Immer wieder hatte er überlegt, ob er Claris die Wahrheit erzählen sollte. Patrick Grearson war wie ein Besessener den Korridor des D-Decks auf und ab gegangen. Schließlich trat er an ihre Kabine. Überrascht bemerkte er, dass das Schloss aufgebrochen war. Er drückte die Tür nach innen auf. Das Zimmer war leergeräumt. Offensichtlich bewohnten die Hiltons diese Kabine nicht mehr. Nur die schiffseigenen Möbel füllten den ansonsten kahlen Raum. Grearson nahm sich vor, beim Zahlmeister die aktuelle Lage und den Grund für den Umzug zu erfragen. Scheinbar war hier nichts mehr zu erreichen.
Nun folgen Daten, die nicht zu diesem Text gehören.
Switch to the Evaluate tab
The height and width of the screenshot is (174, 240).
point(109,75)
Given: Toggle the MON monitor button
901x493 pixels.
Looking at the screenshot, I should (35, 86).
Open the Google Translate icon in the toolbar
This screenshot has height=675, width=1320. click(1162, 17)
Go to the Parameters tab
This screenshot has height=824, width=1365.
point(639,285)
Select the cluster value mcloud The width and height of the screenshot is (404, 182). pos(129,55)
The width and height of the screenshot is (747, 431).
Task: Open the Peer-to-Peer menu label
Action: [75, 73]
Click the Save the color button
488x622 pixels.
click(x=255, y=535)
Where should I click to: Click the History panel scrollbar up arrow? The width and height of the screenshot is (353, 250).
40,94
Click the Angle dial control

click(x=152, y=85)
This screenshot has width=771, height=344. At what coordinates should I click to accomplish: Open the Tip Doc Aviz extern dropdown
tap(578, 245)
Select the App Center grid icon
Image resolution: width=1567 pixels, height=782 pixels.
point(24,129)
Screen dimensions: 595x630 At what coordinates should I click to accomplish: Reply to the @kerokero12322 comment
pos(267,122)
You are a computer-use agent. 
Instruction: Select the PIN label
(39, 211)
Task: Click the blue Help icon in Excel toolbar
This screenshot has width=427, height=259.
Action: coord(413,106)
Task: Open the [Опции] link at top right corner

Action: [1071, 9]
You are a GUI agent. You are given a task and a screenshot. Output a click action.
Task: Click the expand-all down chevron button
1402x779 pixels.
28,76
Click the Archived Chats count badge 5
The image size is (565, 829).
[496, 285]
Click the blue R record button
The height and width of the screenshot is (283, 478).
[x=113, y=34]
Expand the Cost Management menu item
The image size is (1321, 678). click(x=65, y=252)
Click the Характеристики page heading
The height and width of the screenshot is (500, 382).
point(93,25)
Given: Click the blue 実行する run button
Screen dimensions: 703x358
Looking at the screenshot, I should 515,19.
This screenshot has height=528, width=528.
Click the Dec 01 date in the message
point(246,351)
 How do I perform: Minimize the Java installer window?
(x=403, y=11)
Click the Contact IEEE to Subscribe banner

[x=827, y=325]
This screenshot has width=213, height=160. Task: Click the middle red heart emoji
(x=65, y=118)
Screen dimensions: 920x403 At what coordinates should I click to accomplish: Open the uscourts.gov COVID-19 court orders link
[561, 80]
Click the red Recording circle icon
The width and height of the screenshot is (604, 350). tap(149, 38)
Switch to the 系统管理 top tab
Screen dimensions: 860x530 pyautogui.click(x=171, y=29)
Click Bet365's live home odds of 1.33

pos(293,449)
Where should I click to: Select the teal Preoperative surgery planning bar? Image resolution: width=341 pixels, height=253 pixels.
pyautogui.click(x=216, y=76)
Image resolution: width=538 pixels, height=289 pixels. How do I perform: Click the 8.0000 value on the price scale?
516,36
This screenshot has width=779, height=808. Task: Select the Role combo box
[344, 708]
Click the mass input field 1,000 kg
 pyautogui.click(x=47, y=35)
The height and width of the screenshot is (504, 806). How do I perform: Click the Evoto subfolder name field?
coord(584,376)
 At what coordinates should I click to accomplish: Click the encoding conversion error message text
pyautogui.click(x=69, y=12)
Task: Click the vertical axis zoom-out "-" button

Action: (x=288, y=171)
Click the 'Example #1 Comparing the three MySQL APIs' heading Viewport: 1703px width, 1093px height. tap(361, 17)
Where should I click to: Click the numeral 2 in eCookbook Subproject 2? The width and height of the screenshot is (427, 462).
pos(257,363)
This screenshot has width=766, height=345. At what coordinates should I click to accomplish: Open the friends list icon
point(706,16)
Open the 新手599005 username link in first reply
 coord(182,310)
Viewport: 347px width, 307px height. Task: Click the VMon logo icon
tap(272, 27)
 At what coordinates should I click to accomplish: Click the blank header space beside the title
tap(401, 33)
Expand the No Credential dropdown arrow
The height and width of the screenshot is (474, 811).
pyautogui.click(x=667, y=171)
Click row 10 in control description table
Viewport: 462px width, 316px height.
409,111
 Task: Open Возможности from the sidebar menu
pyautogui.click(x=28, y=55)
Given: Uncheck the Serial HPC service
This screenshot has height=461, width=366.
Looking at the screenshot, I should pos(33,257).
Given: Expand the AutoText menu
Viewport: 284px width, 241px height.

Er wollte gerade gehen, als sein Blick nochmals auf das gesplitterte Holz fiel. Dann tippte er sich gegen die Stirn.
„Natürlich! Die Tür! Ich weiß, wer Mr Ismay ermordet hat!“ rief er mit weitaufgerissenen Augen in das Zimmer, so dass seine Stimme von den kahlen Wänden widerhallte.